= UAnimals =

Ukrainian animal welfare organization

UAnimals is a Ukrainian animal welfare organization founded in 2016. The organization is actively involved in sheltering and rehabilitating animals during the Russian invasion of Ukraine.

== History ==
UAnimals was established in 2016 by Oleksandr Todorchuk. The organization has advocated against the exploitation of animals in circuses in Ukraine, which led to the ban of circuses in several Ukrainian cities. It also advocates to end the use of fur, and is a member of the Fur Free Alliance and the International Anti-Fur Coalition. As a result of these activities, several Ukrainian clothing brands pledged not to use fur in their collections.

Since 2017, the All-Ukrainian March for Animal Rights has been held annually at the initiative of UAnimals. In 2021, the event took place simultaneously in 30 cities, including Lviv, Kharkiv, Ivano-Frankivsk, Odesa, Dnipro and Chernihiv.
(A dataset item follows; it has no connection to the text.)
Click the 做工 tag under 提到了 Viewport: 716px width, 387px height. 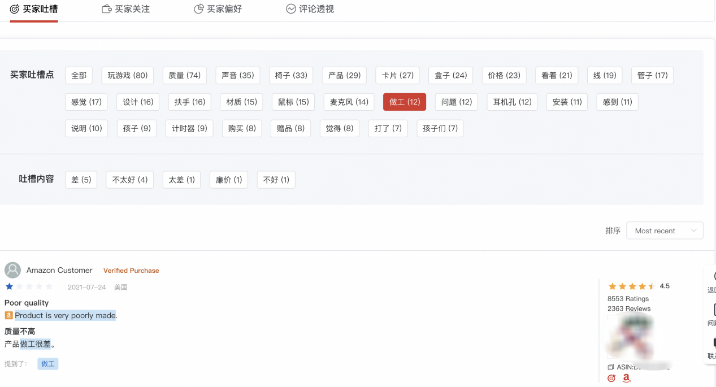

=== 2022 and Russian invasion of Ukraine ===
After the 2022 Russian invasion of Ukraine, UAnimals began working to shelter and rehabilitate animals negatively impacted by the conflict. The organization also coordinates volunteers to help animals abandoned in zoos and farms during the invasion. Its activities involve evacuating animals from combat zones, and providing food and supplies to shelters, zoos, and rehabilitation centers.